Ditemani jajaran Forum Pimpinan Daerah (Forpimda) Jombang, akhirnya Kapolda Jawa Timur Inspektur Jenderal Pol Machfud Arifin sowan ke KH Salahuddin Wahid di Tebuireng, Jombang. Kunjungan orang nomor satu di Kepolisian Jawa Timur ini menyusul protes keras beberapa kalangan terkait pendataan kiai oleh kepolisian Jawa Timur.
Sebelumnya, Ketua DPW Partai Keadilan Sejahtera (PKS) Jawa Timur, Arif HS, menyebut pendataan ini sebagai aksi teror. Kritik keras juga datang dari politisi Gerinda, Sodiq Mudjahid.
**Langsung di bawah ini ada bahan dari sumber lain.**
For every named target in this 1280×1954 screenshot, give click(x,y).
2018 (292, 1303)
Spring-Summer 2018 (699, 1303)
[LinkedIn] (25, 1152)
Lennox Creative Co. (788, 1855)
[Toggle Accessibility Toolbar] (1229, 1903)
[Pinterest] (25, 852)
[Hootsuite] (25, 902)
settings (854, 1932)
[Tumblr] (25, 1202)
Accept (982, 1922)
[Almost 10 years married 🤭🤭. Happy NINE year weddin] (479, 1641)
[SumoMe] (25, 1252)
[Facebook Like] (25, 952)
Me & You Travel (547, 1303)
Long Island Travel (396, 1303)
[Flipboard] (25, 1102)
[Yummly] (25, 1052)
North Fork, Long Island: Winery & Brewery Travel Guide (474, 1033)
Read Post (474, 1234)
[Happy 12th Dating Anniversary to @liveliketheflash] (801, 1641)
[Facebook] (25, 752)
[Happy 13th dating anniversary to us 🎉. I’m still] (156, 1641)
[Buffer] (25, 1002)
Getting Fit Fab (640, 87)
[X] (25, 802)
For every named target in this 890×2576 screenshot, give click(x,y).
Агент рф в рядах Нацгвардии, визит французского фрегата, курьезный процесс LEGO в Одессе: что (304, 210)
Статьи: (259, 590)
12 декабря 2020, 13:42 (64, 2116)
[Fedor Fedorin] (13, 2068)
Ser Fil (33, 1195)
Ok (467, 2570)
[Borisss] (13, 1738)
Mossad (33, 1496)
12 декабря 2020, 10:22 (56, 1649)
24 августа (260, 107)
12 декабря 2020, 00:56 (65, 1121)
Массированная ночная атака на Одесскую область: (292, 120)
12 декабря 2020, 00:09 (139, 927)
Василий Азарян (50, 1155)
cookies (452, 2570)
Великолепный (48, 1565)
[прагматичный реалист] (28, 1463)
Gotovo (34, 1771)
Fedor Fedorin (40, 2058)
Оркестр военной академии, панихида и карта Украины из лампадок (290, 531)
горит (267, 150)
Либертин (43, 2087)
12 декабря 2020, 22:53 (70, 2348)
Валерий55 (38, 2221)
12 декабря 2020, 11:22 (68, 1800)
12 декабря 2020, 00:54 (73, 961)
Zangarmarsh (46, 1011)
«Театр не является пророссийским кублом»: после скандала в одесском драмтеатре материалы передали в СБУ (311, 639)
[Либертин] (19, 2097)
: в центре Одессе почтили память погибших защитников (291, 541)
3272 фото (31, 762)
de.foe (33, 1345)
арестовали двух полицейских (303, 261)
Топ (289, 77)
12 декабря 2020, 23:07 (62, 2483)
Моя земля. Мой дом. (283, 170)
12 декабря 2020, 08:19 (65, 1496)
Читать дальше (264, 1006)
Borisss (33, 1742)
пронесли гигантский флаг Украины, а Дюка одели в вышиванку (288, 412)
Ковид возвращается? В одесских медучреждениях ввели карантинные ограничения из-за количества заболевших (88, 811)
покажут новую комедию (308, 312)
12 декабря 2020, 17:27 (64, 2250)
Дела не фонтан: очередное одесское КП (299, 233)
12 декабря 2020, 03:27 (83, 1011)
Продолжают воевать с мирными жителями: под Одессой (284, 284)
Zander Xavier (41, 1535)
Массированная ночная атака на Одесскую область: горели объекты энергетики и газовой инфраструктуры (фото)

Wakil Ketua Komisi VII DPR RI ini menilai aksi Polda Jawa Timur telah menimbulkan keresahan. Pendataan kiai seharusnya menjadi domain Kementerian Agama.
Protes serupa datang dari Laskar Santri Nusantara (LSN), organisasi yang mengklaim beranggotakan perwakilan santri seluruh Jawa Timur. Saat berkumpul di Pesantren Amanatul Ummah Pacet Mojokerto, Minggu (5/2), mereka mempertanyakan pendataan tersebut dan siap menjadi tameng bagi martabat dan harga diri kiai, sebagaimana diberitakan Radar Mojokerto Jawa Pos.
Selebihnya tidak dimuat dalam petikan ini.